**Bloco de texto:**
"""

Jornal Estado de Minas

INTERNACIONAL

Depoimento de executivos de tecnologia vira simulacro da polarização nas redes

Pela segunda vez em 2020, líderes de grandes empresas de tecnologia tiveram de se apresentar perante o Congresso dos Estados Unidos para discutir problemas em suas operações. Mas desta vez, a discussão não foi sobre concorrência desleal, como em julho, e sim sobre liberdade de expressão e interferência política nas redes sociais. Em um debate na quarta-feira, 28, que durou pouco menos de quatro horas, Mark Zuckerberg, do Facebook, Sundar Pichai, do Google, e Jack Dorsey, do Twitter, tiveram de responder a perguntas que evidenciaram a polarização presente na internet atualmente.

De um lado, conservadores acusam as empresas de censurar suas ideias; do outro, liberais e democratas afirmam que as companhias precisam fazer mais para evitar a disseminação de desinformação em suas plataformas. Marcado no início do mês, o depoimento tinha uma função clara: discutir se seriam necessárias mudanças na Seção 230, lei introduzida em 1996 nos EUA e que garante regras sobre liberdade de expressão e moderação de conteúdo na internet. De forma resumida, a regra diz que as plataformas e sites não são responsáveis pelo conteúdo ali publicado por terceiros. Ao fazer isso, a norma garante a liberdade de expressão e evita que as plataformas sejam inundadas por processos judiciais, o que ajudou a internet a crescer, especialmente em seus primeiros anos.

No entanto, há quem acredite que a mesma regra hoje seja usada para fazer com que as plataformas se esquivem de ter atitudes mais pró-ativas com relação a desinformação ou discursos de ódio. "A internet mudou e as empresas que nela atuam não são mais startups de garagem. São corporações que têm poder na economia, na cultura e na opinião pública", ressaltou o senador republicano Roger Wicker, presidente do Comitê de Comércio do Senado dos EUA, no qual ocorreu a sessão.

"""

**Instrução 1:**
De acordo com a reportagem sobre o depoimento dos executivos de tecnologia, em que ano a Seção 230 foi introduzida nos EUA?
O texto e os registros não têm relação entre si.

**Dados de entrada:**
"""

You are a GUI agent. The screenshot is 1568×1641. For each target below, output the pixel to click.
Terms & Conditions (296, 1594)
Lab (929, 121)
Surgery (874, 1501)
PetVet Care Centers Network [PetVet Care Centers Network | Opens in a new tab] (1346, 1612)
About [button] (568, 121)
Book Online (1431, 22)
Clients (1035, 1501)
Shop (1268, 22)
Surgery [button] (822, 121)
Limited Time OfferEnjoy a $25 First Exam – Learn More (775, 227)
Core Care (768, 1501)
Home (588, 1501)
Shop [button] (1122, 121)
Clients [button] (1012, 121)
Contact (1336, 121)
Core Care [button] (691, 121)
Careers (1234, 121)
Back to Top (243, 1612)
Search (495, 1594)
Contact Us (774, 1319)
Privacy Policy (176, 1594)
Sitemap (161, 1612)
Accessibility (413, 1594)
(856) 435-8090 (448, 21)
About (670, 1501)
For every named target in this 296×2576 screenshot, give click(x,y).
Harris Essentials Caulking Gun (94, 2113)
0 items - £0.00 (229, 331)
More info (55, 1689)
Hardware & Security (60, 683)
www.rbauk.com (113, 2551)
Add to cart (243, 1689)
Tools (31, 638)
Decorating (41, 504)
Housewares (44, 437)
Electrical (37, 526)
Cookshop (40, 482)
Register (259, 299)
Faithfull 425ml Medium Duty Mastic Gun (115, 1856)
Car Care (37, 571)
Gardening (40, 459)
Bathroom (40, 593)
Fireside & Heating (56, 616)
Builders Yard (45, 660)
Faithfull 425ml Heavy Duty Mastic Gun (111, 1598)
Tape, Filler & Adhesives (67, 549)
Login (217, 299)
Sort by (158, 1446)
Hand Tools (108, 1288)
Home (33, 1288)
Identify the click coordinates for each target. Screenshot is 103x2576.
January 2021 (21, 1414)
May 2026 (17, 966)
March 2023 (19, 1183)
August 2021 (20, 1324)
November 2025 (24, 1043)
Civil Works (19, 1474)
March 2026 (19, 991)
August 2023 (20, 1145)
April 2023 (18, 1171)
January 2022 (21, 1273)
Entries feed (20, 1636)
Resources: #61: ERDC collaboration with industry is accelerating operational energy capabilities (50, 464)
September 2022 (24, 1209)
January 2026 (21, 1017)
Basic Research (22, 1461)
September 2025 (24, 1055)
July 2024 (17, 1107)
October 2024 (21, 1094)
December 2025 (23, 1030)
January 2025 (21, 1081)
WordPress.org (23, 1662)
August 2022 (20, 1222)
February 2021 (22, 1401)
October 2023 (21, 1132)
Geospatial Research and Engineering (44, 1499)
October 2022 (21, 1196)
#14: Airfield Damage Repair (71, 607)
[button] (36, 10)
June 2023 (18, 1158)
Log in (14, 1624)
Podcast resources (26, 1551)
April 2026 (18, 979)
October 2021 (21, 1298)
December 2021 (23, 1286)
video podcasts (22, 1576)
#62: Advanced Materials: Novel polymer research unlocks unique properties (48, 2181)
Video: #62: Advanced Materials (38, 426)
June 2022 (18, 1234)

"""

**Instrução 2:**
Formate como lista numerada o trecho dos registros que vai da linha que contém "Decorating (41, 504)" até o fim dos registros, com as duas pontas incluídas. Deixe de fora as linhas em branco.

**Resultado correto 1:**
Em 1996.

**Resultado correto 2:**
1. Decorating (41, 504)
2. Housewares (44, 437)
3. Electrical (37, 526)
4. Cookshop (40, 482)
5. Register (259, 299)
6. Faithfull 425ml Medium Duty Mastic Gun (115, 1856)
7. Car Care (37, 571)
8. Gardening (40, 459)
9. Bathroom (40, 593)
10. Fireside & Heating (56, 616)
11. Builders Yard (45, 660)
12. Faithfull 425ml Heavy Duty Mastic Gun (111, 1598)
13. Tape, Filler & Adhesives (67, 549)
14. Login (217, 299)
15. Sort by (158, 1446)
16. Hand Tools (108, 1288)
17. Home (33, 1288)
18. Identify the click coordinates for each target. Screenshot is 103x2576.
19. January 2021 (21, 1414)
20. May 2026 (17, 966)
21. March 2023 (19, 1183)
22. August 2021 (20, 1324)
23. November 2025 (24, 1043)
24. Civil Works (19, 1474)
25. March 2026 (19, 991)
26. August 2023 (20, 1145)
27. April 2023 (18, 1171)
28. January 2022 (21, 1273)
29. Entries feed (20, 1636)
30. Resources: #61: ERDC collaboration with industry is accelerating operational energy capabilities (50, 464)
31. September 2022 (24, 1209)
32. January 2026 (21, 1017)
33. Basic Research (22, 1461)
34. September 2025 (24, 1055)
35. July 2024 (17, 1107)
36. October 2024 (21, 1094)
37. December 2025 (23, 1030)
38. January 2025 (21, 1081)
39. WordPress.org (23, 1662)
40. August 2022 (20, 1222)
41. February 2021 (22, 1401)
42. October 2023 (21, 1132)
43. Geospatial Research and Engineering (44, 1499)
44. October 2022 (21, 1196)
45. #14: Airfield Damage Repair (71, 607)
46. [button] (36, 10)
47. June 2023 (18, 1158)
48. Log in (14, 1624)
49. Podcast resources (26, 1551)
50. April 2026 (18, 979)
51. October 2021 (21, 1298)
52. December 2021 (23, 1286)
53. video podcasts (22, 1576)
54. #62: Advanced Materials: Novel polymer research unlocks unique properties (48, 2181)
55. Video: #62: Advanced Materials (38, 426)
56. June 2022 (18, 1234)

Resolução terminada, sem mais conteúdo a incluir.